(Tenho para mim que, por mais controverso que o possa parecer, Lisboa é ou poderá ser proximamente uma mini-Istambul, a explicação fica para uma próxima oportunidade, e embora por estes dias o tempo esteja manhoso e sem aquela luz que define inequivocamente a Cidade, os jacarandás estão aí em força e é impossível ficar-lhes indiferente. As melhores crónicas sobre os jacarandás de Lisboa escreveu-as o António Barreto, tempos passados, e por isso não me atrevo a disputar-lhe qualquer espaço. Mas tenho pena que no Porto, por razões certamente climáticas, não tenhamos tantos jacarandás distribuídos como em Lisboa por diferentes zonas da Cidade. Precisamos de atmosferas rituais para nos identificarmos com os espaços que amamos e o florescimento dos jacarandás anuncia uma época do ano em que tudo parece ficar mais fácil, embora saibamos que os problemas estejam lá. Neste caso, os da Europa, e lá irei exercer o meu voto, desta vez testando se o sistema está digitalmente preparado para esta mobilidade que se saúda. Mas é tempo de Lisboa, embora com a cabeça carregada por um relatório que tem de ser concluído e entregue. Com os jacarandás a enquadrar este outro shot-break, este para gozar os netos de Lisboa, tive ontem a grata oportunidade de visitar a exposição sobre a obra de Álvaro Siza Vieira na Gulbenkian, terminando com a passagem por uma das mais castiças e resistentes instituições de Alcântara, a Academia de Santo Amaro, com um arraial a preceito.)
Com curadoria do arquiteto e crítico de arquitetura espanhol Carlos Quintáns, a Gulbenkian dedicou à obra de Siza Vieira uma bela exposição, mostrando que qualquer tentativa de acantonar geograficamente a sua obra seria uma contradição com a universalidade que ressalta do seu traço e da sua particular capacidade de projetar a arquitetura no mundo.
A exposição tem muita e excelente fotografia, muitos esquiços, projetos, um belo vídeo e sobretudo muitos desenhos, com a curiosidade de ser dada a possibilidade ao visitante de manusear alguns dos célebres cadernos de Siza em que ele dá plena liberdade à sua obsessão pelo desenho.
O rigor de contextualização da exposição e da própria obra de Siza é uma marca diferenciadora desta exposição, que é sobretudo importante pela fasquia de qualidade a que é colocado o propósito de divulgação da obra do nosso arquiteto mais representativo.
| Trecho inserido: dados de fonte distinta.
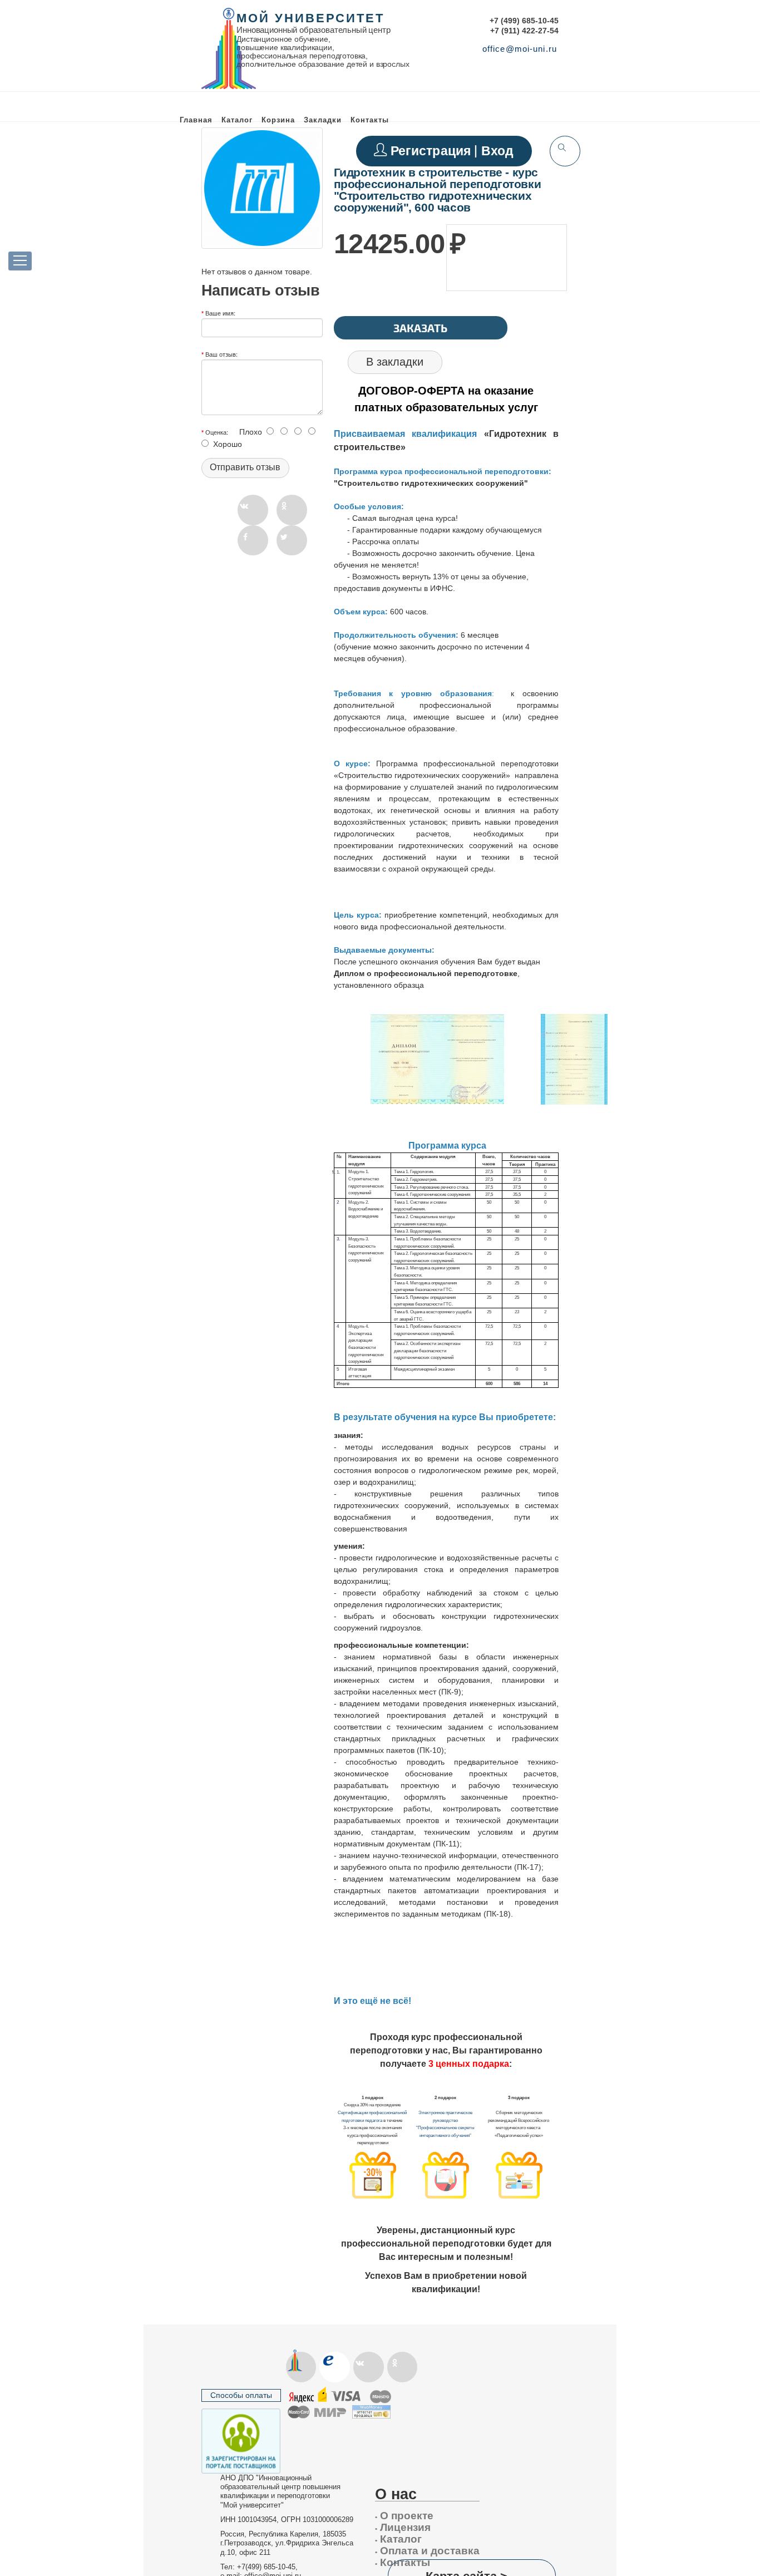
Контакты (370, 120)
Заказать (420, 327)
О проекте (404, 2515)
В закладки (394, 362)
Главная (196, 120)
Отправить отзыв (245, 467)
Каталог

Assim, enquanto, cá pelo Norte, Serralves e a Casa da Arquitetura parecem disputar o privilégio de se associarem à obra de Siza, a Gulbenkian, creio que em colaboração com a instituição canadiana à qual doou o seu acervo, eleva a divulgação séria e contextualizada da obra do Arquiteto a um nível elevadíssimo.
À noite, passagem pelo castiço arraial da Academia de Santo Amaro, no coração de Alcântara com o Tejo e a capela de Santo Amaro à vista, deu para compreender que existe uma Alcântara castiça, não apenas dos quadros, mas de gente que vai resistindo no seu reduto. Gostaria de possuir o dom de Lobo Antunes para descrever estas personagens da sociedade civil mais sofrida, que conseguem libertar a sua alegria nestes momentos de legitimidade popular. Como não tenho esse dom, limito-me a registar essas figuras no meu repositório de imagens, que ficam a aguardar uma invocação futura.
E por aqui me fico com esta tríade de uma Lisboa diferente – jacarandás, Siza e a força de um arraial popular.
E houve voto, impecavelmente organizado e com a infraestrutura digital a funcionar na perfeição.